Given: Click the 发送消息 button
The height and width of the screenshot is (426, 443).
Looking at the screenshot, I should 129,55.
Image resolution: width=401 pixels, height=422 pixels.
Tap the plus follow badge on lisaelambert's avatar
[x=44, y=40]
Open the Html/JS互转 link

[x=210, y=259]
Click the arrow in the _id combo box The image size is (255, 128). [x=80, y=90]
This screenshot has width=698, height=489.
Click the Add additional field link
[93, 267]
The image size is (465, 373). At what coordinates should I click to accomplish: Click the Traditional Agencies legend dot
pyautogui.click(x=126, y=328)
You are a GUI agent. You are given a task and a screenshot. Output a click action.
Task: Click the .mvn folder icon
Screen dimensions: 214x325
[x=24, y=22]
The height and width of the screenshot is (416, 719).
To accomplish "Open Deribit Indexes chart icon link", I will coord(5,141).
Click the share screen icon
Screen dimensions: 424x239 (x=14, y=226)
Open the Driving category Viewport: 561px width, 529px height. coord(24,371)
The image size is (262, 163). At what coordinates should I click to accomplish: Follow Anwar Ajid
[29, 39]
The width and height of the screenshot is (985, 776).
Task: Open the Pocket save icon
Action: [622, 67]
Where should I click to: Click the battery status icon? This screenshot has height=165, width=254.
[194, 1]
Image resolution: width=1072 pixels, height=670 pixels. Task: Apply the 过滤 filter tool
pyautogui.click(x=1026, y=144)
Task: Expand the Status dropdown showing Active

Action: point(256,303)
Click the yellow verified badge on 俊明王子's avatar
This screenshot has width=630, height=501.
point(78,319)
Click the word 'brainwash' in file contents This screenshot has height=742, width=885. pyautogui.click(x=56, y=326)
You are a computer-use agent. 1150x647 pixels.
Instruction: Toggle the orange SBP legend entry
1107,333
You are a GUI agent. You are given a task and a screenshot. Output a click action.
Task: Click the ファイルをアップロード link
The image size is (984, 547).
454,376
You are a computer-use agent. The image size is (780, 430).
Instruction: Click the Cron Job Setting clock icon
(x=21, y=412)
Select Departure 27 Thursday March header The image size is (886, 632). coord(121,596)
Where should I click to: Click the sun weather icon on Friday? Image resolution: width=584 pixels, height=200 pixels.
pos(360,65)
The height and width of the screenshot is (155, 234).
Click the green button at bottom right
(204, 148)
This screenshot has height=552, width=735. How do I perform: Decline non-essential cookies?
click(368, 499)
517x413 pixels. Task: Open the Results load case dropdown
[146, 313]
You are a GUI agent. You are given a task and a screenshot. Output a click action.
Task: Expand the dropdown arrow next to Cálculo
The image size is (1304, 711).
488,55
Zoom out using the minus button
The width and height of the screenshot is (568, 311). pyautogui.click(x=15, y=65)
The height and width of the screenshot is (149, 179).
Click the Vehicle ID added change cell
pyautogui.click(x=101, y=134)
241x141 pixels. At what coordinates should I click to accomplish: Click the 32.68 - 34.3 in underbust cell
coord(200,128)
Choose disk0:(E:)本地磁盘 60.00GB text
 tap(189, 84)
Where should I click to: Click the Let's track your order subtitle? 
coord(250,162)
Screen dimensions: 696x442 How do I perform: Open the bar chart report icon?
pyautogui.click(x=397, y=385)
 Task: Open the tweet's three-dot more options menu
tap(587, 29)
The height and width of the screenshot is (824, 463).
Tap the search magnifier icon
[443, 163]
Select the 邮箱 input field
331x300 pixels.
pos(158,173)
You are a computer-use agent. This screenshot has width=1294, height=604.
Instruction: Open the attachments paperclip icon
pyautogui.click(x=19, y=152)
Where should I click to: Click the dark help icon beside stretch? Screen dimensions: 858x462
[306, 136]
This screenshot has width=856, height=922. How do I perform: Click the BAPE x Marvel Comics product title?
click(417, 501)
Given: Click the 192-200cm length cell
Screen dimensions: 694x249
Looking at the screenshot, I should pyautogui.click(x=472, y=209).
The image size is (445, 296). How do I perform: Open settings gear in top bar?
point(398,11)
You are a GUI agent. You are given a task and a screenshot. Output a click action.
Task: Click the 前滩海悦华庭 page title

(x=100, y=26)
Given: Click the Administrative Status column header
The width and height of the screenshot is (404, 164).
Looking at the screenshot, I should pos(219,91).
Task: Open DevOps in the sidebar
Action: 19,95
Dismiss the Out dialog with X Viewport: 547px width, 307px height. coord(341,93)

## [What to do]
Every record above needs to be repeated word for word.

## [Answer for this exercise]
Given: Click the 发送消息 button
The height and width of the screenshot is (426, 443).
Looking at the screenshot, I should 129,55.
Image resolution: width=401 pixels, height=422 pixels.
Tap the plus follow badge on lisaelambert's avatar
[x=44, y=40]
Open the Html/JS互转 link

[x=210, y=259]
Click the arrow in the _id combo box The image size is (255, 128). [x=80, y=90]
This screenshot has width=698, height=489.
Click the Add additional field link
[93, 267]
The image size is (465, 373). At what coordinates should I click to accomplish: Click the Traditional Agencies legend dot
pyautogui.click(x=126, y=328)
You are a GUI agent. You are given a task and a screenshot. Output a click action.
Task: Click the .mvn folder icon
Screen dimensions: 214x325
[x=24, y=22]
The height and width of the screenshot is (416, 719).
To accomplish "Open Deribit Indexes chart icon link", I will coord(5,141).
Click the share screen icon
Screen dimensions: 424x239 (x=14, y=226)
Open the Driving category Viewport: 561px width, 529px height. coord(24,371)
The image size is (262, 163). At what coordinates should I click to accomplish: Follow Anwar Ajid
[29, 39]
The width and height of the screenshot is (985, 776).
Task: Open the Pocket save icon
Action: [622, 67]
Where should I click to: Click the battery status icon? This screenshot has height=165, width=254.
[194, 1]
Image resolution: width=1072 pixels, height=670 pixels. Task: Apply the 过滤 filter tool
pyautogui.click(x=1026, y=144)
Task: Expand the Status dropdown showing Active

Action: point(256,303)
Click the yellow verified badge on 俊明王子's avatar
This screenshot has width=630, height=501.
point(78,319)
Click the word 'brainwash' in file contents This screenshot has height=742, width=885. pyautogui.click(x=56, y=326)
You are a computer-use agent. 1150x647 pixels.
Instruction: Toggle the orange SBP legend entry
1107,333
You are a GUI agent. You are given a task and a screenshot. Output a click action.
Task: Click the ファイルをアップロード link
The image size is (984, 547).
454,376
You are a computer-use agent. The image size is (780, 430).
Instruction: Click the Cron Job Setting clock icon
(x=21, y=412)
Select Departure 27 Thursday March header The image size is (886, 632). coord(121,596)
Where should I click to: Click the sun weather icon on Friday? Image resolution: width=584 pixels, height=200 pixels.
pos(360,65)
The height and width of the screenshot is (155, 234).
Click the green button at bottom right
(204, 148)
This screenshot has height=552, width=735. How do I perform: Decline non-essential cookies?
click(368, 499)
517x413 pixels. Task: Open the Results load case dropdown
[146, 313]
You are a GUI agent. You are given a task and a screenshot. Output a click action.
Task: Expand the dropdown arrow next to Cálculo
The image size is (1304, 711).
488,55
Zoom out using the minus button
The width and height of the screenshot is (568, 311). pyautogui.click(x=15, y=65)
The height and width of the screenshot is (149, 179).
Click the Vehicle ID added change cell
pyautogui.click(x=101, y=134)
241x141 pixels. At what coordinates should I click to accomplish: Click the 32.68 - 34.3 in underbust cell
coord(200,128)
Choose disk0:(E:)本地磁盘 60.00GB text
 tap(189, 84)
Where should I click to: Click the Let's track your order subtitle? 
coord(250,162)
Screen dimensions: 696x442 How do I perform: Open the bar chart report icon?
pyautogui.click(x=397, y=385)
 Task: Open the tweet's three-dot more options menu
tap(587, 29)
The height and width of the screenshot is (824, 463).
Tap the search magnifier icon
[443, 163]
Select the 邮箱 input field
331x300 pixels.
pos(158,173)
You are a computer-use agent. This screenshot has width=1294, height=604.
Instruction: Open the attachments paperclip icon
pyautogui.click(x=19, y=152)
Where should I click to: Click the dark help icon beside stretch? Screen dimensions: 858x462
[306, 136]
This screenshot has width=856, height=922. How do I perform: Click the BAPE x Marvel Comics product title?
click(417, 501)
Given: Click the 192-200cm length cell
Screen dimensions: 694x249
Looking at the screenshot, I should pyautogui.click(x=472, y=209).
The image size is (445, 296). How do I perform: Open settings gear in top bar?
point(398,11)
You are a GUI agent. You are given a task and a screenshot. Output a click action.
Task: Click the 前滩海悦华庭 page title

(x=100, y=26)
Given: Click the Administrative Status column header
The width and height of the screenshot is (404, 164).
Looking at the screenshot, I should pos(219,91).
Task: Open DevOps in the sidebar
Action: 19,95
Dismiss the Out dialog with X Viewport: 547px width, 307px height. coord(341,93)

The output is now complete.